Site icon JVM Advent

Exploring NLP concepts using Apache OpenNLP inside a Java-enabled Jupyter notebook

Introduction

I have been exploring and playing around with the Apache OpenNLP library after a bit of convincing. For those who are not aware of it, it’s an Apache project, supporters of F/OSS Java projects for the last two decades or so (see Wikipedia). I found their command-line interface pretty simple to use and it is a great learning tool for learning and trying to understand Natural Language Processing (NLP). Independent of this post, you can find another perspective on exploring NLP concepts using Apache OpenNLP, all of this directly from the realms of your command-prompt.

I can say almost everyone in this space is also aware and familiar with Jupyter Notebooks (in case you are not, have a look at this video or [1] or [2]). Here onwards we will be doing the same things you have been doing with your own experiments from within the realms of the notebook.

Exploring NLP using Apache OpenNLP

Command-line Interface

I’ll refer you to the post where we cover the command-line experience with Apache OpenNLP, and it’s a great way to familiarise yourself with this NLP library.

Jupyter Notebook: Getting started

Do the following before proceeding any further:

$ git clone git@github.com:neomatrix369/nlp-java-jvm-example.gitor$ git clone https://github.com/neomatrix369/nlp-java-jvm-example.git$ cd nlp-java-jvm-example

And then see Getting started section in the Exploring NLP concepts from inside a Java-based Jupyter notebook part of the README before proceeding further.

Also, we have chosen the JDK to be GraalVM by default, you can see this from these lines in the console messages:

<---snipped-->JDK_TO_USE=GRAALVMopenjdk version "11.0.5" 2019-10-15OpenJDK Runtime Environment (build 11.0.5+10-jvmci-19.3-b05-LTS)OpenJDK 64-Bit GraalVM CE 19.3.0 (build 11.0.5+10-jvmci-19.3-b05-LTS, mixed mode, sharing)<---snipped-->

Note: a docker image has been provided to be able to run a docker container that would contain all the tools you need.
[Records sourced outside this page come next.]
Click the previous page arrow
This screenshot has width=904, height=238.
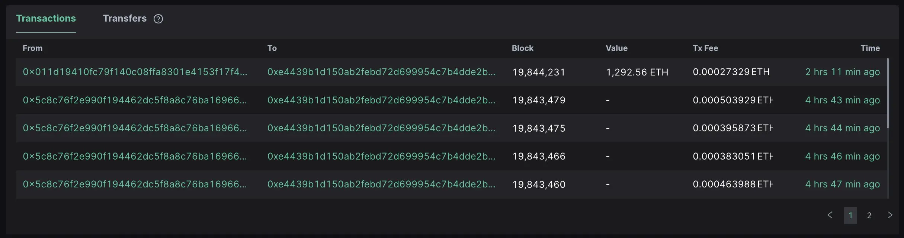830,215
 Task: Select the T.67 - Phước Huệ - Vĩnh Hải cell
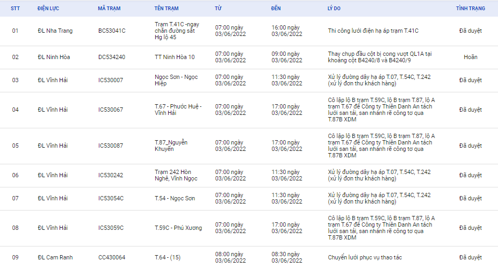click(178, 110)
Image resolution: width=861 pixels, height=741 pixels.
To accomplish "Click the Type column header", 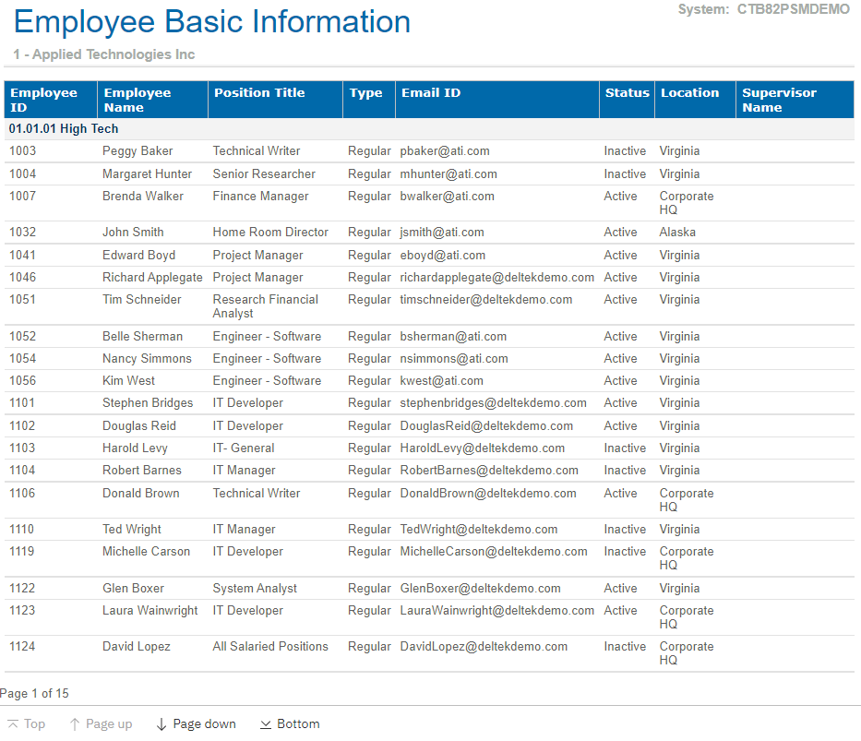I will pyautogui.click(x=365, y=93).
You can see the shared folder has been created which is linked to the volume mounted into your container, mapping your the folder from the local machine. So anything created or downloaded into the shared folder will be available even after you exit your container!
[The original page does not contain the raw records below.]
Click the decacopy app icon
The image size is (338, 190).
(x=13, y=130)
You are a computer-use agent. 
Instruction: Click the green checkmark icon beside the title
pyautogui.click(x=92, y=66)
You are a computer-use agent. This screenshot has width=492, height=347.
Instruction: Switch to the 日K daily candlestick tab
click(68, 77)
Have a quick read of the main README file to get an idea of how to go about using the docker-runner.sh shell script, and take a quick glance at the Usage section of the scripts as well.

Running the Jupyter notebook container

See Running the Jupyter notebook container section in the Exploring NLP concepts from inside a Java-based Jupyter notebook part of the README before proceeding further.

All you need to do is run this command after cloning the repo mentioned in the links above:

$ ./docker-runner.sh --notebookMode --runContainer

Once you have the above running, the action will automatically open load the Jupyter notebook interface for you into a browser window. You will have a couple of Java notebooks to choose from (placed in the shared/notebooks folder on your local machine):

Installing Apache OpenNLP in the container

When inside the container in the notebook mode, you have two approaches to install Apache OpenNLP:

Viewing and accessing the shared folder

See Viewing and accessing the shared folder section in the Exploring NLP concepts from inside a Java-based Jupyter notebook part of the README before proceeding further.

This will also be covered in a small way via the Jupyter notebooks in the following section. You can see directory contents via the %system Java cell magic and then from the command prompt a similar files/folders layout.

Performing NLP actions in a Jupyter notebook

While you have the notebook server running you will see this launcher window with a list of notebooks and other supporting files show up as soon as the notebook server launches:

Each of the notebooks above has a purpose, MyFirstJupyterNLPJavaNotebook.ipynb shows how to write Java in a IPython notebook and perform NLP actions using Java code snippets that invoke the Apache OpenNLP library functionalities (see docs for more details on the classes and methods and also the Java Docs for more details on the Java API usages).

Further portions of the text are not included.